* Begin Article *

The Board of Directors expects that representatives of KPMG
Peat Marwick will be present at the Annual Meeting, will have the
opportunity to make a statement if they desire to do so and will
be available to respond to appropriate questions.
SHAREHOLDER PROPOSALS FOR
1996 ANNUAL MEETING
Any qualified shareholder who desires to present a proposal
for consideration at the 1996 Annual Meeting of Shareholders must
submit the proposal in writing to the Company. If the proposal is
received by the Company on or before November 28, 1995, and
otherwise meets the requirements of applicable state and federal
law, it will be included in the proxy statement and form of proxy
of the Company relating to its 1996 Annual Meeting of Share-
holders.
OTHER MATTERS
As of the date of this Proxy Statement, the Board of Directors
knows of no other business to be presented for action by the
shareholders at the 1995 Annual Meeting of Shareholders other than
as set forth in this Proxy Statement. However, if any other matter
is properly presented at the Annual Meeting, or at any adjournment
or adjournments thereof, it is intended that the persons named in
the enclosed proxy may vote the common shares represented by such
proxy on such matters in accordance with their best judgment in
light of the conditions then prevailing.
It is important that proxies be completed and returned
promptly; therefore, shareholders who do not expect to attend the
Annual Meeting in person are urged to fill in, sign and return the
enclosed proxy in the self-addressed envelope furnished herewith.
By Order of the Board of Directors,
Gordon Zacks,
Chairman of the Board, President
and Chief Executive Officer
March 28, 1995
R. G. BARRY CORPORATION
13405 Yarmouth Road, N.W.

* End Article *
* Begin Information supplied *

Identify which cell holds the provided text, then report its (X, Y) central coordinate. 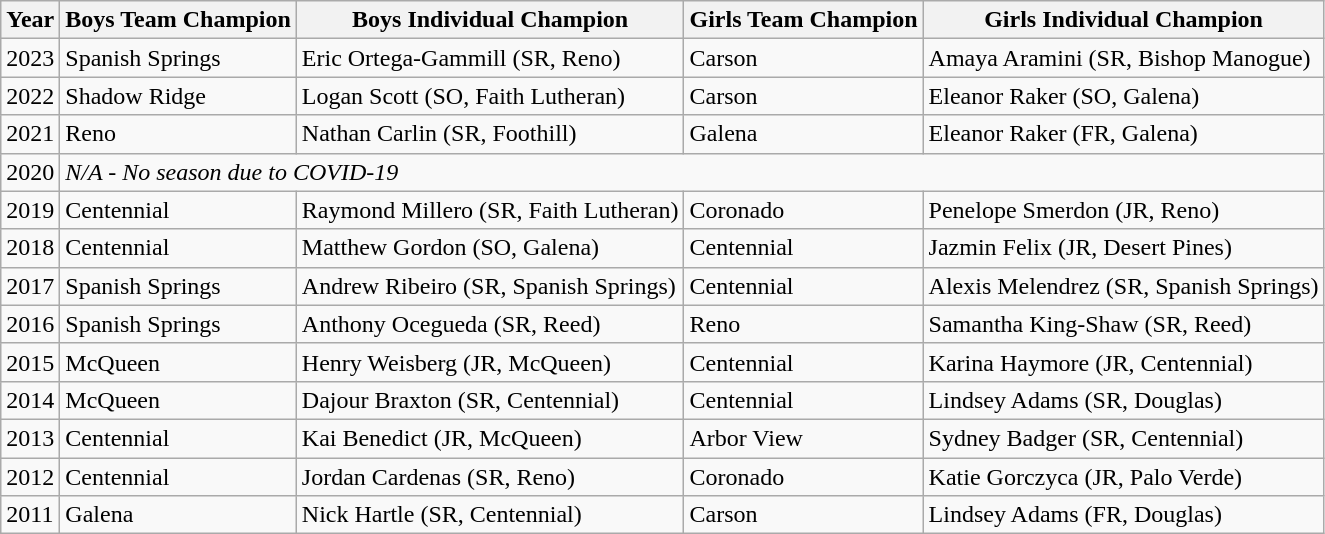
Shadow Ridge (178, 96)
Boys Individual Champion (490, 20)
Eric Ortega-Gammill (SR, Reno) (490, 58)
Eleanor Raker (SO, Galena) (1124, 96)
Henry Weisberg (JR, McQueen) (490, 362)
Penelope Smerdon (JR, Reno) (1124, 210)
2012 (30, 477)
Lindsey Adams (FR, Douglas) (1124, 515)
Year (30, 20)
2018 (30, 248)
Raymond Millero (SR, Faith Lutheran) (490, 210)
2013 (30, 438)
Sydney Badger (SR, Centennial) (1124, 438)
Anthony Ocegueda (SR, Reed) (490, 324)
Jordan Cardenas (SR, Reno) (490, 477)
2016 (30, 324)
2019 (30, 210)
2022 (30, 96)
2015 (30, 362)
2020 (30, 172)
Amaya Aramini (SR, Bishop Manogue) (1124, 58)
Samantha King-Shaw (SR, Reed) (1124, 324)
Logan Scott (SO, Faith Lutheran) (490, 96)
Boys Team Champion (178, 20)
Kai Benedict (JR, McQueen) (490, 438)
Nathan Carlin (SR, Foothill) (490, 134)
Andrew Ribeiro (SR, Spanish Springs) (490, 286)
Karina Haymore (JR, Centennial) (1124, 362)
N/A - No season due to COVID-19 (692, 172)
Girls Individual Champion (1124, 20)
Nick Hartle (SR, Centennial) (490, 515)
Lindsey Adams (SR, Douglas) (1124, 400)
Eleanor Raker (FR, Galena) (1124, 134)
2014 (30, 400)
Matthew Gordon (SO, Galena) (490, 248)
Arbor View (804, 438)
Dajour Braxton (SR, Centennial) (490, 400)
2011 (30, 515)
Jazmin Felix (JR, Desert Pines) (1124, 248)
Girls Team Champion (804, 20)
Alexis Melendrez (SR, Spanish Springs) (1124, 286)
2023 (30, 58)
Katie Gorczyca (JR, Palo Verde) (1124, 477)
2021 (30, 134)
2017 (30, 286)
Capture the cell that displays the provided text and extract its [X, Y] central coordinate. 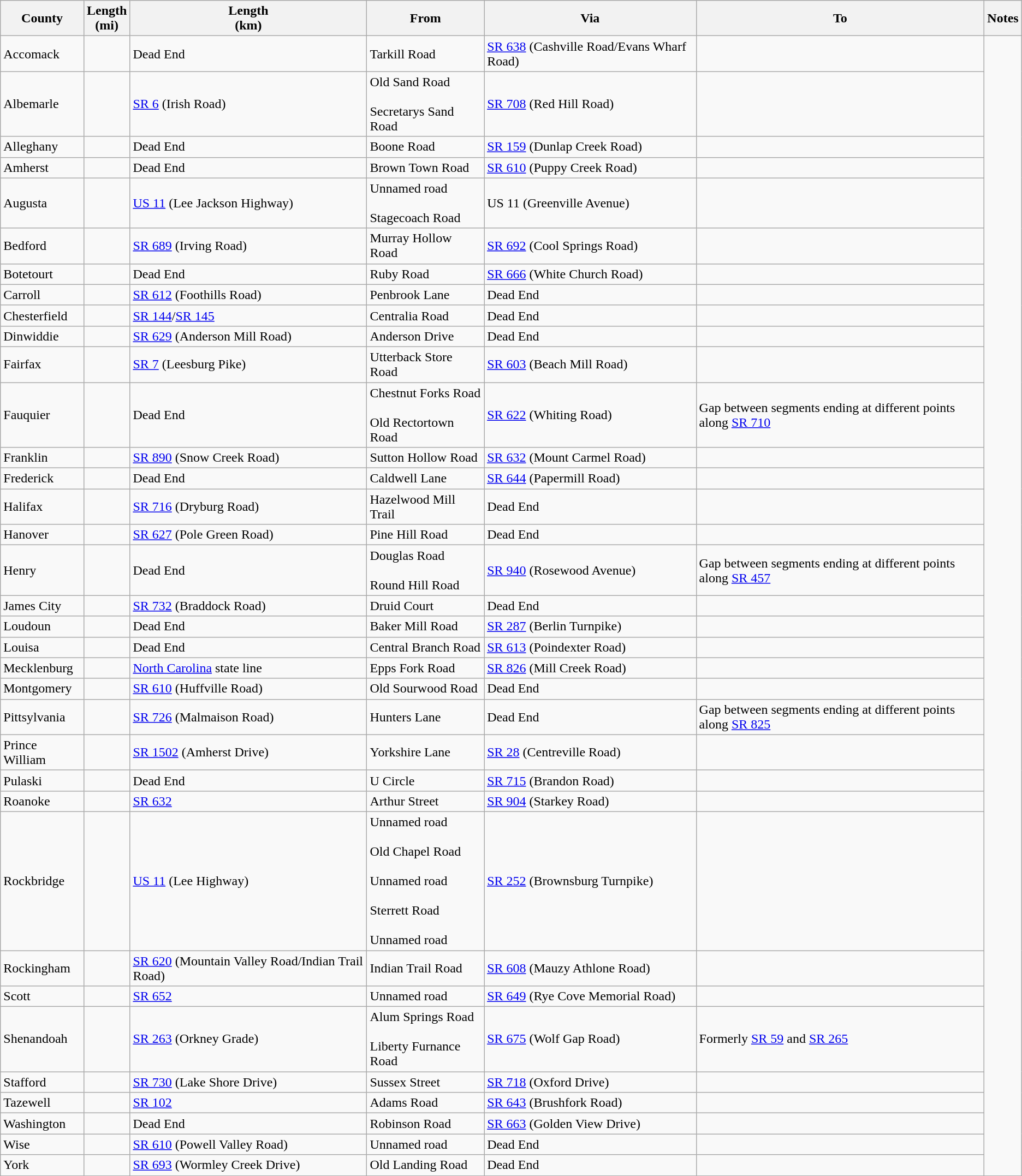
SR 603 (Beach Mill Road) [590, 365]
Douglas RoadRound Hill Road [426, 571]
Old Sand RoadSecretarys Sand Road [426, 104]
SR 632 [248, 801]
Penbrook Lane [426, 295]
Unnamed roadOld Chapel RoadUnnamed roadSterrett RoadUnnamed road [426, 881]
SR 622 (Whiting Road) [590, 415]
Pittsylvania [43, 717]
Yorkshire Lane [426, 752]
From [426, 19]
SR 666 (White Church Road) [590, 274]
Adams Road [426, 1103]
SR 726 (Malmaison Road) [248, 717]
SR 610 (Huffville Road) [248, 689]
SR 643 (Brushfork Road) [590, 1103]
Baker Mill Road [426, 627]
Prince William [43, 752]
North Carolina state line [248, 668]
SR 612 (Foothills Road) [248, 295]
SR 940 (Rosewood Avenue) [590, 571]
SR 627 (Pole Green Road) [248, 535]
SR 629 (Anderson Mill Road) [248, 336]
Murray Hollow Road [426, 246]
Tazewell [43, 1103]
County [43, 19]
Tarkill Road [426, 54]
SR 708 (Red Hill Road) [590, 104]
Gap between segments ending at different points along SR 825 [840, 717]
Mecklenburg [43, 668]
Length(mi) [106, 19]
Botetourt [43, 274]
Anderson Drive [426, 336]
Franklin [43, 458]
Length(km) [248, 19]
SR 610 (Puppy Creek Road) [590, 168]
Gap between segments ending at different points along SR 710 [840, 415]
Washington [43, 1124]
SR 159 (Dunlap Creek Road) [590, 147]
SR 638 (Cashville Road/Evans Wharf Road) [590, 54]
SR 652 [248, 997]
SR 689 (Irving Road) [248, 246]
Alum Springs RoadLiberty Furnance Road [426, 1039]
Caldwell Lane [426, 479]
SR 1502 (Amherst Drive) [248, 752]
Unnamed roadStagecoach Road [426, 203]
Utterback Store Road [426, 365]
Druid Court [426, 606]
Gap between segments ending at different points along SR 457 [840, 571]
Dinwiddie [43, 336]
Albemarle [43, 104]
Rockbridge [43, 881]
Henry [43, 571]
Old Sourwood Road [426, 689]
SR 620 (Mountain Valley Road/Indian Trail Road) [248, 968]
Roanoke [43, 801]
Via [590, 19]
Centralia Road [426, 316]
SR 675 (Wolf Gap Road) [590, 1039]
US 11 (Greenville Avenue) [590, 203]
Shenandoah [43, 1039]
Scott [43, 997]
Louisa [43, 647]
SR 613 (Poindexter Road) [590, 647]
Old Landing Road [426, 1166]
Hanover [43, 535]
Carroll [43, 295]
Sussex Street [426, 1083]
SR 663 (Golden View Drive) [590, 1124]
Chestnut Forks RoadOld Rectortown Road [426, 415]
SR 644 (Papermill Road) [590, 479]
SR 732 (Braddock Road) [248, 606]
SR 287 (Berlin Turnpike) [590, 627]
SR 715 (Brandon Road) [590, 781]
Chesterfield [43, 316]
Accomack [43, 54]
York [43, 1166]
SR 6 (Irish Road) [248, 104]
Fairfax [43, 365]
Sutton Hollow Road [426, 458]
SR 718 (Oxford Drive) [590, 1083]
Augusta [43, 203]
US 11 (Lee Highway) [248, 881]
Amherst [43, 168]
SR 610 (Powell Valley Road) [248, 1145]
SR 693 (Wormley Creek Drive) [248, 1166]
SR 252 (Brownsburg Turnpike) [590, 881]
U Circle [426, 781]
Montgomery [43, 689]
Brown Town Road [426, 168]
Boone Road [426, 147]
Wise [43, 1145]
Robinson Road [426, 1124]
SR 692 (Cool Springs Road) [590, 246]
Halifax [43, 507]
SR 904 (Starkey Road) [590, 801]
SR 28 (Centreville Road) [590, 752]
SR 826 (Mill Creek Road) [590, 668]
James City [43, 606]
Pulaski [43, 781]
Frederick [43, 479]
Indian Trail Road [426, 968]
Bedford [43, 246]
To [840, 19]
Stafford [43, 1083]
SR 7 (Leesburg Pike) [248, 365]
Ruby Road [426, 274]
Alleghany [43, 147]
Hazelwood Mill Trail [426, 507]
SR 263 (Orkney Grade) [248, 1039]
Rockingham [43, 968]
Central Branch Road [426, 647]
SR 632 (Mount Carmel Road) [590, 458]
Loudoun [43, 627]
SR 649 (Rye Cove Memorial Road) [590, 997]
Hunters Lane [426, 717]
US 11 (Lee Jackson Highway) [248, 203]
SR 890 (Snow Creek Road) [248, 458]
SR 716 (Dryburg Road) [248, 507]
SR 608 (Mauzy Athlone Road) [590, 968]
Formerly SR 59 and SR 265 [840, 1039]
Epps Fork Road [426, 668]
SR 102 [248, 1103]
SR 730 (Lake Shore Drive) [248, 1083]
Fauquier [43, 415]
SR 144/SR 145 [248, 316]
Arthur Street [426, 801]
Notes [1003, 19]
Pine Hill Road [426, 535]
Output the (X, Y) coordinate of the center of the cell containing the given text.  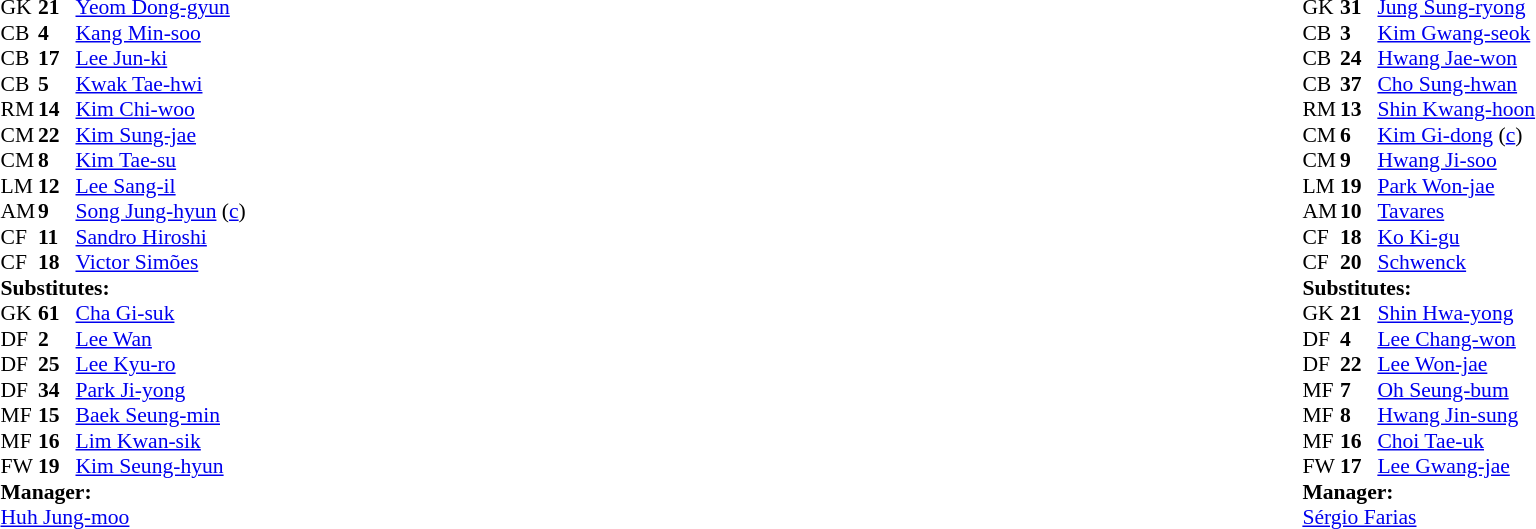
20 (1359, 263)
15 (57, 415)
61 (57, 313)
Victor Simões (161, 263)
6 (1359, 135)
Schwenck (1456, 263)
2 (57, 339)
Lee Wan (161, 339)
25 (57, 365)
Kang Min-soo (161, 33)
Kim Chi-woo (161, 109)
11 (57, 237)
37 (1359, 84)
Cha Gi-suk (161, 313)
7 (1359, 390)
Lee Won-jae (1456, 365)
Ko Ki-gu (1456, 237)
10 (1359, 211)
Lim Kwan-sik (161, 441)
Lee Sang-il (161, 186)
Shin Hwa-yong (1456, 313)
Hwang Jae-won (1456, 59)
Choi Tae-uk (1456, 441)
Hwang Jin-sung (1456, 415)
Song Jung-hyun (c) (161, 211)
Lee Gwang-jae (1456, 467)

* End Information supplied *

What you are asked to do
Set down the proxy statement excerpt above again in full, word for word.

Exercise output
The Board of Directors expects that representatives of KPMG
Peat Marwick will be present at the Annual Meeting, will have the
opportunity to make a statement if they desire to do so and will
be available to respond to appropriate questions.
SHAREHOLDER PROPOSALS FOR
1996 ANNUAL MEETING
Any qualified shareholder who desires to present a proposal
for consideration at the 1996 Annual Meeting of Shareholders must
submit the proposal in writing to the Company. If the proposal is
received by the Company on or before November 28, 1995, and
otherwise meets the requirements of applicable state and federal
law, it will be included in the proxy statement and form of proxy
of the Company relating to its 1996 Annual Meeting of Share-
holders.
OTHER MATTERS
As of the date of this Proxy Statement, the Board of Directors
knows of no other business to be presented for action by the
shareholders at the 1995 Annual Meeting of Shareholders other than
as set forth in this Proxy Statement. However, if any other matter
is properly presented at the Annual Meeting, or at any adjournment
or adjournments thereof, it is intended that the persons named in
the enclosed proxy may vote the common shares represented by such
proxy on such matters in accordance with their best judgment in
light of the conditions then prevailing.
It is important that proxies be completed and returned
promptly; therefore, shareholders who do not expect to attend the
Annual Meeting in person are urged to fill in, sign and return the
enclosed proxy in the self-addressed envelope furnished herewith.
By Order of the Board of Directors,
Gordon Zacks,
Chairman of the Board, President
and Chief Executive Officer
March 28, 1995
R. G. BARRY CORPORATION
13405 Yarmouth Road, N.W.